Metaplastic and Energy-Efficient Biocompatible Graphene Artificial Synaptic Transistors for Enhanced Accuracy Neuromorphic Computing
Dmitry Kireev, Samuel Liu, Harrison Jin, T. Patrick Xiao, Christopher, H. Bennett, Deji Akinwande, Jean Anne Incorvia

TL;DR
This paper introduces biocompatible graphene-based artificial synaptic transistors with ultra-low energy consumption, mimicking biological synapses and demonstrating superior performance in neural network tasks, suitable for energy-efficient neuromorphic computing.
Contribution
The work presents a novel bilayer graphene-based synaptic device with metaplasticity and ultra-low energy switching, advancing biocompatible neuromorphic hardware.
Findings
Achieved ~50 aJ/m^2 switching energy efficiency.
Demonstrated metaplasticity in artificial synapses.

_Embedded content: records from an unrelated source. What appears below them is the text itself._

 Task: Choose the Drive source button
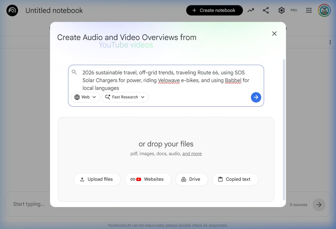click(191, 179)
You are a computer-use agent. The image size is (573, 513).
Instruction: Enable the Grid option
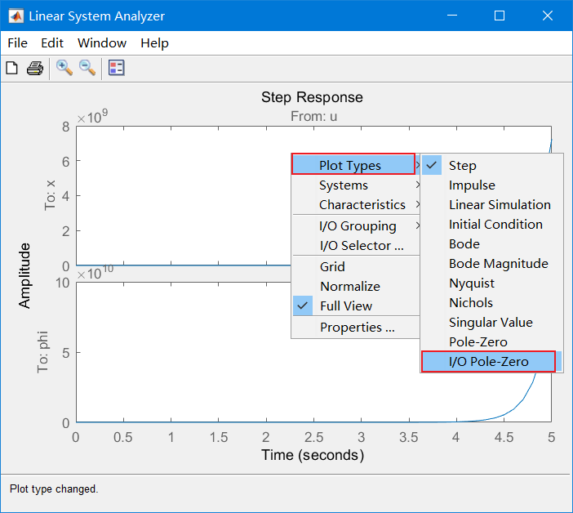click(332, 267)
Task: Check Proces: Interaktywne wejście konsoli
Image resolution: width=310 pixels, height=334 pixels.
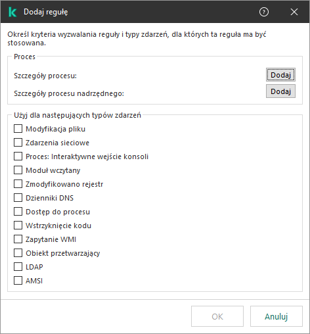Action: click(x=18, y=156)
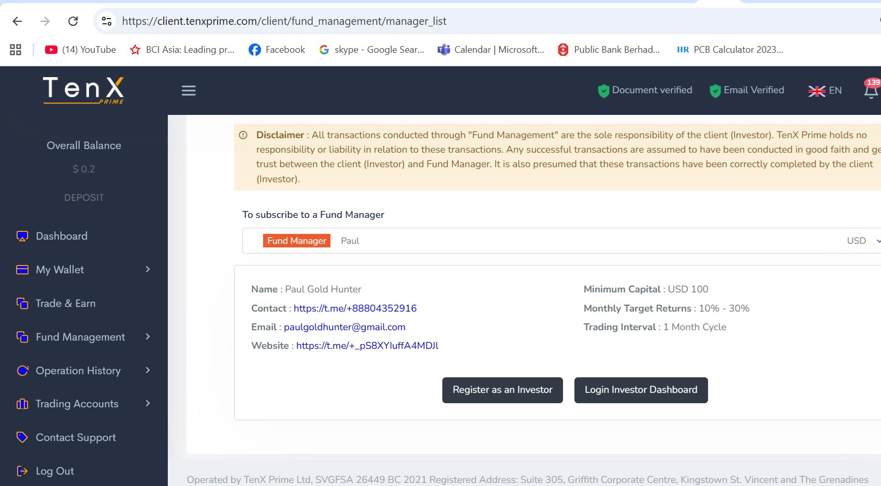Image resolution: width=881 pixels, height=486 pixels.
Task: Click the browser address bar URL
Action: click(x=284, y=21)
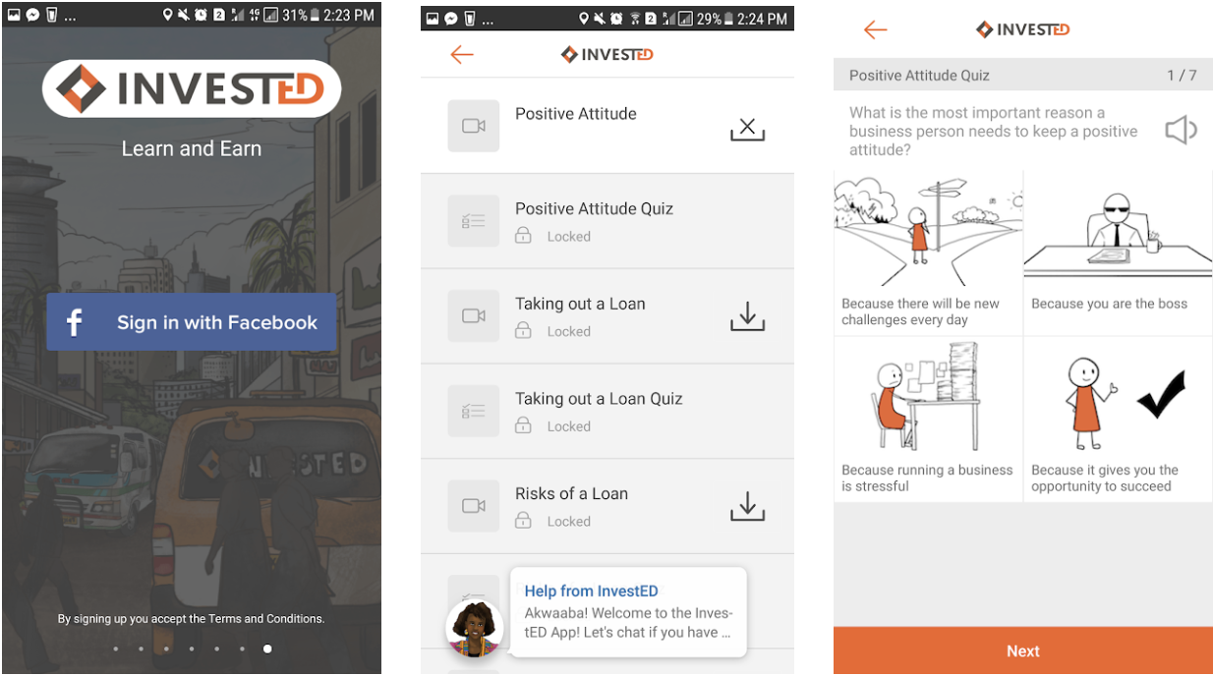Open the locked Taking out a Loan Quiz
Screen dimensions: 1213x676
point(607,411)
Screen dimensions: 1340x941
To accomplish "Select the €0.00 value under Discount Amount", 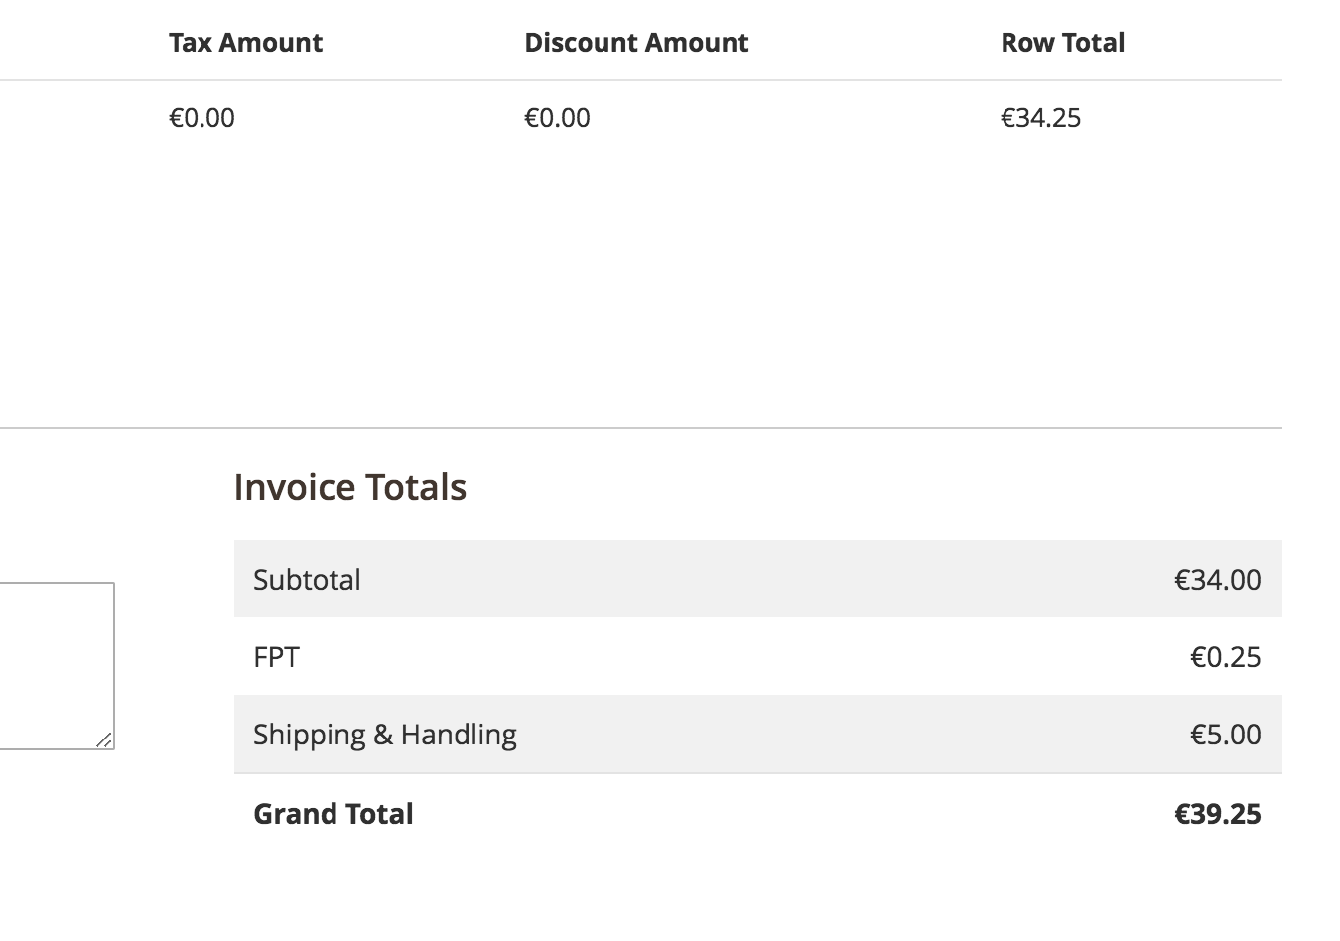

Outperformed linear synapses in image classification.
Abstract
CMOS-based computing systems that employ the von Neumann architecture are relatively limited when it comes to parallel data storage and processing. In contrast, the human brain is a living computational signal processing unit that operates with extreme parallelism and energy efficiency. Although numerous neuromorphic electronic devices have emerged in the last decade, most of them are rigid or contain materials that are toxic to biological systems. In this work, we report on biocompatible bilayer graphene-based artificial synaptic transistors (BLAST) capable of mimicking synaptic behavior. The BLAST devices leverage a dry ion-selective membrane, enabling long-term potentiation, with ~50 aJ/m^2 switching energy efficiency, at least an order of magnitude lower than previous reports on two-dimensional material-based artificial synapses. The devices show unique metaplasticity, a useful…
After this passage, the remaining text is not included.